Hinting that legislative leaders have been too closed in discussing some tax reform ideas, Valentine said: "Frankly this tax debate has up to now been in these (legislative) offices. It should all be out in the public. Tax reform is like squeezing warm Jell-O — you squeeze and you don't know where the Jell-O will come out" between your fingers.
Curtis' plan would remove the whole sales tax — both state and local — from unprepared food. To make up most of the lost money, he proposes raising the state sales tax on non-food items by 0.5 percentage points and the local-option sales tax by 0.1 percentage points.
Thus, the base sales tax on non-food items would go from 5.75 percent to 6.35 percent.
The Utah Taxpayers Association, a group mainly supported by businesses, says that would be the "largest tax hike on Utah business" in years — around $60 million in total. That's because businesses don't buy much unprepared food but pay sales tax on all kinds of non-food purchases.
Curtis disputes the association's $60 million figure. "I don't think it would be anywhere near that much," he said.
But even if it were, Curtis said the GOP-controlled Legislature "has been very, very good to business" over the past decade or so. "We've given them a number of tax breaks, including the manufacturer's (sales tax) exemption."
Businesses will get even more tax breaks as part of the current tax reform process if proposals pass the Legislature, including a bill that would allow Utah-based firms to figure corporate income taxes in different ways, saving firms an estimated $32.4 million, Curtis noted.
The taxpayers association is "always saying, 'Don't tax business inputs,' " said Curtis. "Well, if you don't feed your employees for a couple of days, they're not going to be very good workers.
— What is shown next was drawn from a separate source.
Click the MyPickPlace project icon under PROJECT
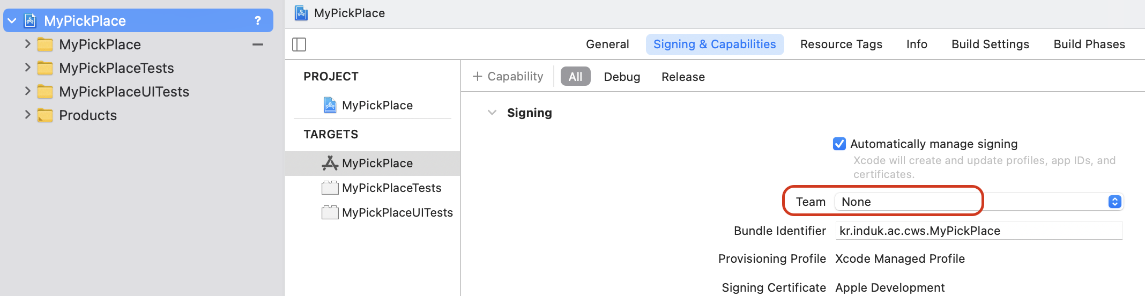The image size is (1145, 296). coord(330,105)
But we are taxing their (nutrition) inputs, aren't we?"
When it gets right down to voting in the 2006 Legislature, "You are not going to see very many businesses say, 'No, continue taxing food,' " says Curtis, because the tax is so unpopular. "Plus the (speaker's) plan gives an overall $37 million tax cut in state taxes."
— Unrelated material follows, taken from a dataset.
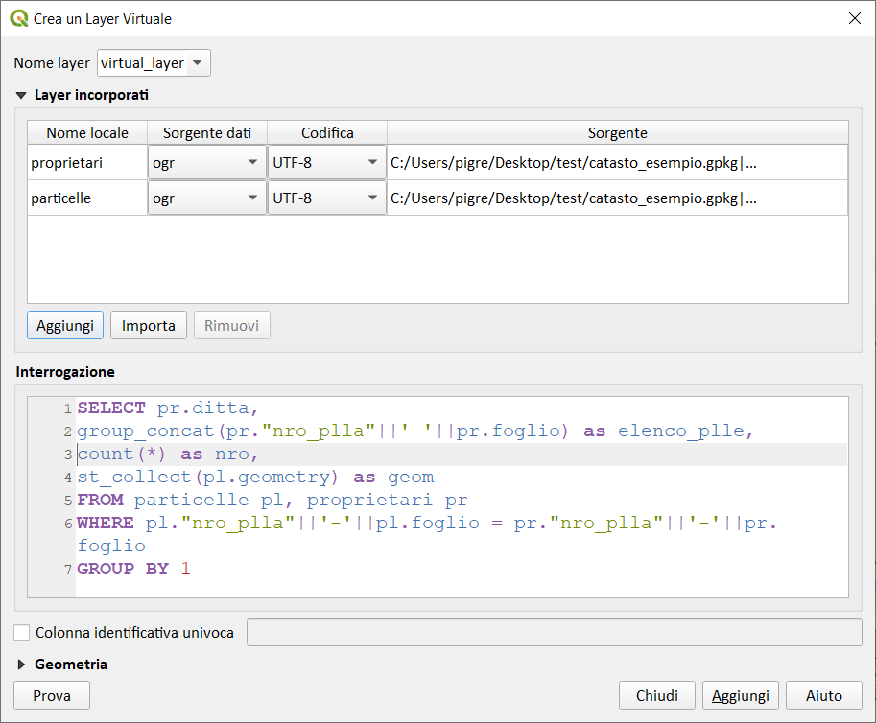
Task: Click the Sorgente column header
Action: pos(617,132)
And that political savvy may be what strikes at the heart of some senators' anger — the House Republicans jumping out front on a very popular tax repeal, finding a way that it can work (by slightly increasing by 0.6 percentage points the sales tax on non-food items) and then forcing senators to make a very unpopular vote if they oppose it.
"I favor the Curtis plan," says House Minority Leader Ralph Becker, D-Salt Lake, adding that his caucus has not much discussed it and has taken no votes on it. "I'd like it to be revenue-neutral" rather than reducing revenues by $37 million. "And we have to find a way to help the small communities with one or two grocery stories, whose sales tax bases could really be harmed. But we can work that out."
Senate Minority Leader Mike Dmitrich, D-Price, said, "Removing the sales tax from food has always been a Democratic issue." And he finds Curtis' idea interesting. But already, GOP senators are talking it down, Dmitrich said. "I don't find much support in the Senate."
2006 is an election year for all 75 House members and 14 senators. Voting to cut the sales tax from food would be a popular re-election position.
It takes 15 votes in the Senate to pass a bill. Six Democratic senators are up next year, along with a few moderate Republicans. Two or three conservative senators who are up for re-election are in safe districts and may not support any sales tax cut. Two Democratic senators who may favor Curtis' bill are up in 2008.
Yet cobbling together 15 votes in the 2006 Senate with the body's GOP leadership against it would be difficult.
Democrats are not going to vote for Valentine's bill because they don't want to cut state programs by $225 million. "We don't want to harm Medicaid or Medicare, harm the federal matches," Dmitrich said. "Valentine's is not a good deal now. But we can support some kind of sales tax plan that doesn't hurt ongoing programs."